The changing nature of Russia-Southeast Asia relations

World leaders in Moscow on May 9. Source: AP

World leaders in Moscow on May 9. Source: AP

With great economic difficulties at hand and help from the developed West unlikely, Moscow might as well start thinking of itself as an object of action on behalf of Southeast Asian countries.

When Moscow was celebrating the 70th Anniversary of Victory in the Great Patriotic War in early May, it was the pompous military parade and Xi Jinping’s visit that attracted all the attention of global media. Those following Southeast Asian affairs also noticed that Vietnamese President Truong Tan Sang was also attending the festivities, reaffirming the traditional friendship and strategic partnership between Russia and Vietnam.

But what went almost completely under the radar was the singing of a set of legal documents that would facilitate the establishment of a Vietnamese industrial cluster in the Moscow region. The deal was sealed by the Governor of Moscow Region Andrei Vorobiev and his Ho Chi Minh City counterpart Le Hoang Quan in the presence of the Vietnamese President Sang. The signatory parties hope that over the next few years, firms from Vietnam will be investing in the production of garments, seafood and furniture in the designated area with the regional administration providing land, infrastructure, business stimuli and labor migration quotas.

The news came not long after another Vietnamese company, TH True Milk, announced a $1 billion investment project that would see the establishment of a dairy production plant along with cattle breeding facilities in the vicinity of Moscow. The capital flow would be accompanied by Japanese and Australian agricultural technology, a valuable asset for Moscow, given the narrowing scope of cooperation with the West. The two ventures will add to the existing Vietnamese investment in Russia, which includes hydrocarbon exploration and extraction in the Nenets Autonomous region and Orenburg region.

And it’s not just Vietnam we are talking about. Firms from Thailand have been active players on the Russian agricultural market, with CPF Ltd planning to invest up to $1 billon in pork production near Moscow, Kaluga and Kaliningrad.
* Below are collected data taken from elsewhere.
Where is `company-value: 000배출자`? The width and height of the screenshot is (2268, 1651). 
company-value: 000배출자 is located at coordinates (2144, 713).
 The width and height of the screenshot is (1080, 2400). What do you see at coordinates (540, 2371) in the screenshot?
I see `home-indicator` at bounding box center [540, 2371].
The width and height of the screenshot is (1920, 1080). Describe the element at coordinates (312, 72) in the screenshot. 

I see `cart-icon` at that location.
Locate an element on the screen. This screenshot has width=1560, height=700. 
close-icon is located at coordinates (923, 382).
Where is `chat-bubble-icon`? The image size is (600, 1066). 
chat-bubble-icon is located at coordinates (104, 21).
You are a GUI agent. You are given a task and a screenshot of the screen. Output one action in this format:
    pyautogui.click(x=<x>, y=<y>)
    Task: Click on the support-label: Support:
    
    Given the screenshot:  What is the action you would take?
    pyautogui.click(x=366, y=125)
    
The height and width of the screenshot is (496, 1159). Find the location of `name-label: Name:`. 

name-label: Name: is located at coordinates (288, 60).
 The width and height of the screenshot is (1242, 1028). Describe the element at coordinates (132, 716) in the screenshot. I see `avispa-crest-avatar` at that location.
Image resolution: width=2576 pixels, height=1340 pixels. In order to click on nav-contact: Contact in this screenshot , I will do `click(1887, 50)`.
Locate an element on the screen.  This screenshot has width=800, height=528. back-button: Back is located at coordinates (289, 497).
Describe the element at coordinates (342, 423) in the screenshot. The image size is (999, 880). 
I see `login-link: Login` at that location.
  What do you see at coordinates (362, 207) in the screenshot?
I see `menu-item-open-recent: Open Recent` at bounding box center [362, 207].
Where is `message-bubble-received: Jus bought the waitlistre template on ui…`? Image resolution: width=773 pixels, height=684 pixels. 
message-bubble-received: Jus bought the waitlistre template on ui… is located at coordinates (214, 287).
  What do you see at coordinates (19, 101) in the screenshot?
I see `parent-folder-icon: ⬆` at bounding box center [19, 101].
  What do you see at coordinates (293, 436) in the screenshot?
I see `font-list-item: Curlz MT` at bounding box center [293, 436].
The figures quoted above are certainly not yet indicative of a booming Southeast Asian presence on the Russian market. But these examples do demonstrate an important trend. The roles of Russia and its ASEAN partners are not what they used to be or at least not what we perceived them to be. When thinking about these relations we usually use a mindset where Russian policy towards the countries of Southeast Asia is in focus. We seek the reasons for underdeveloped ties in the fallacies of official Russian external action. Well, it seems that this has to change.